The two discussed a variety of topics — from Kizzmekia’s groundbreaking research to her perspective on the risk of COVID-19 variants and why she uses the term “vaccine inquisitiveness.”

As a research fellow at the National Institutes of Health (NIH), Kizzmekia was instrumental in the development of the Moderna COVID-19 vaccine. She recently joined the Harvard T.H. Chan School of Public Health where she will lead a lab focused on discovering new vaccines for coronaviruses and other novel viruses that could threaten human health.

We have to reframe the way we speak about people’s decisions when it comes to their health. When I was meeting people, it wasn’t that they were so pronounced in their decision to not get the vaccine yet. It was just that they needed a couple of questions answered. And vaccine hesitancy actually just started to carry a very negative connotation.

Dr. Kizzmekia Corbett

When reflecting on her impactful career, Kizzmekia says her participation in the University of Maryland Baltimore County’s Meyerhoff Scholars Program was critical to preparing her for the work she does today. The Meyerhoff Program is one of the most effective models in the country to help inspire, recruit and retain Black, Latino and Indigenous students pursuing undergraduate and graduate degrees in the science, technology, engineering and math (STEM) fields.

That’s why, in 2019, the Chan Zuckerberg Initiative announced a unique partnership to expand aspects of the Meyerhoff program to the University of California San Diego and the University of California Berkeley.

Below are a few of our favorite highlights from the discussion.
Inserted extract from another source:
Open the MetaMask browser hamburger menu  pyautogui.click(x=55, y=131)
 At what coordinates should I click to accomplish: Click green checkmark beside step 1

Click each question to view its answer.

Note: The following excerpts have been condensed and edited for clarity.

What is Kizzmekia Corbett’s New Role at Harvard’s School of Public Health?

Priscilla Chan: So let’s talk about the exciting news. I just heard that you’re building out your new lab at Harvard. What is the thing that you’re most excited about in your new role?

Kizzmekia Corbett: When you’re going around in this career trajectory and you’re like —‘oh, I want to have my own lab’ — no one ever tells you how scary it is. Right now, two weeks after starting at Harvard, I’m scared, but with that comes the excitement. I am very excited to curate my own individual, independent body of research fueled by this COVID-19 vaccine moment.

PC: Are you going to be studying how the general coronaviruses work or are you going to stay in the vaccine field?

KC: I’m going to be studying how coronaviruses basically trick the human immune system so they can hide from the human immune system and cause disease. If we know how those viruses do that, we’ll be able to inform coronavirus vaccine development.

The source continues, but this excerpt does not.